The Samovar

Literate or illiterate or semiliterate and receiving money

Gary - 5/4/2008 at 14:00

This Money Transfer Form / Domestic Money Order for 1 ruble was sent in 1906. Please feel free to add information or provide corrections.

From: Drogichin II, Grodno gub. 12 August 1906, serial 2. Listed as being on the Polesskiya railways in 1915.
To: Antopol', Grodno gub., arriving 13 August 1906. Note the large and small postmarks for receipt and dispatch using different serial numbers.

Antopol' was approximately 16 miles from Drogichin.

Both are listed as small towns in 1915/1916. According to Robinson and Kiryushkin, Drogichin and Anatopol' changed status to a PO in 1891 and to a PTO in 1900. Both are in Belarus today.

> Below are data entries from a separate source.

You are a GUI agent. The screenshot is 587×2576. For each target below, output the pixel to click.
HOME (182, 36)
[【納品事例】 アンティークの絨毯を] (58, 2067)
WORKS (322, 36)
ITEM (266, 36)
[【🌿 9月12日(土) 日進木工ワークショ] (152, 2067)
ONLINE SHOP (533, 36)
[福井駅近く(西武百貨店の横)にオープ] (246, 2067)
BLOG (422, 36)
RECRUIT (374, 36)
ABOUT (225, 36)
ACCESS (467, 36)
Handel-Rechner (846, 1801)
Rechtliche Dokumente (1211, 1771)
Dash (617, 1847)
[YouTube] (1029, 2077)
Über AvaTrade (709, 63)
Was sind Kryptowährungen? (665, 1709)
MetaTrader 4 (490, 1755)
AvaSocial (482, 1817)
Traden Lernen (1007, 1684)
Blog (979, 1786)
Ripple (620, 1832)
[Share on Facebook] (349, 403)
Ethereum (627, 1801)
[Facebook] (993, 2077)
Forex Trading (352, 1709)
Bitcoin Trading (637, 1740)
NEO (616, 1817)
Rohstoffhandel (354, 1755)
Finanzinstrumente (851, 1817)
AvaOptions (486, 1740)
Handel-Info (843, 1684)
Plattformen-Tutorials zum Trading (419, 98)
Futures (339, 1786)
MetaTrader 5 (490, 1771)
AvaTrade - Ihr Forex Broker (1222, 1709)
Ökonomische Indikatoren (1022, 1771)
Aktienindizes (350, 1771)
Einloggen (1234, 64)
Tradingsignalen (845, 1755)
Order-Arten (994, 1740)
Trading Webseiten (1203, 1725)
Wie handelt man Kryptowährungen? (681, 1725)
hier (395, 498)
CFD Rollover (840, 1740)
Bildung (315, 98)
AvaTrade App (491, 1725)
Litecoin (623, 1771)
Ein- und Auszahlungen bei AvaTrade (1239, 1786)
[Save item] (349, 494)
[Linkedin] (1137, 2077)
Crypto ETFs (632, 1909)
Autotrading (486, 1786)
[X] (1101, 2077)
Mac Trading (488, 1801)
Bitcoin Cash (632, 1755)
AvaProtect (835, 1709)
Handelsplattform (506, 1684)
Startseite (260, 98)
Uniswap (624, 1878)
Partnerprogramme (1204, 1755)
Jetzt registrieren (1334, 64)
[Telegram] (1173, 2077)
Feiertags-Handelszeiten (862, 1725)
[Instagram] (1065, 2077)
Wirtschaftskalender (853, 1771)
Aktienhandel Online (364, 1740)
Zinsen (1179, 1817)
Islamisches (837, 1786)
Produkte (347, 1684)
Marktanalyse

When delivering the money, the addressee had to sign for it. One encounters many auxiliary marks used by the various office with the same basic information. If the person was not literate and could not write, we often note the phrase "negramotnii/aya" in manuscript, if the person could not sign for the item.

The cachet on this form presents a slightly different picture, i.e., a person could be literate (gramotnii), illiterate (ne-gramotnii), or only a semiliterate (malo-gramotnii). The cachet reads:

na _____ rub. _ kop.
vydan po/malo gramotnomu poluchatelyu ---
(manuscript) pod rospisku na povestke -----
Nachal'nik Pochtovo-
???
signed

Since the part about literacy has been crossed out in total, I still do not see a signature from the addressee. What did the Russians use to evaluate the 3 levels of literacy back then?

Thanks for any help. Front of MTF below



drog-front.jpg - 93kB

back of form

Gary - 5/4/2008 at 14:01





drog-back.jpg - 71kB

Unhinged - 5/4/2008 at 16:16

I don't know anything about levels of literacy, but I do notice that the stamp in the lower right of the front has had part of it crossed out. Why would the "tel." part have been obliterated on this one stamp? It sure doesn't look like an accident.

Gary - 5/4/2008 at 17:15

The tel. otd. part of the postmark pocht. tel. otd. could have been over inked or there was a piece of debris that got in the way. See the cancellation on the indicium since it looks OK.

David Jay - 5/4/2008 at 23:41

Interesting -- what does the Roman numeral II at the top mean?
Does it match the serial two, or indicate a second office, or?

Gary - 5/5/2008 at 06:16

According to Robinson and Kiryushkin, Drogichin II was located in Grodno gub. in Kobrin uezd. Drogichin (no letter) was located in Grodno gub. in Belostok uezd, but did not become a PTO until 1916. In the postal guides/lists, Drogichin is listed from 1871, while with a "I" or a "II" only from 1911 (source Reverse Sort).

In the 1915 Postal Guide, Drogichin is located as a stop on the Polessliya railways line from Brest to Elets at a distance of 91 v. from Brest. Drogichin II is listed as a small town (mestechko) with a PTO located 7.25 v. from Drogichin.

The 1916 Postal List helps clear it up a bit.

Drogichin I: a provincial town that has lost its status as an administrative center. Located on the route Drogichin I to Semyatichi (P.T.K.).

Drogichin II: a small town close to a location with the same name station on the Brest-Bryansk line of the Polesskiya Railways.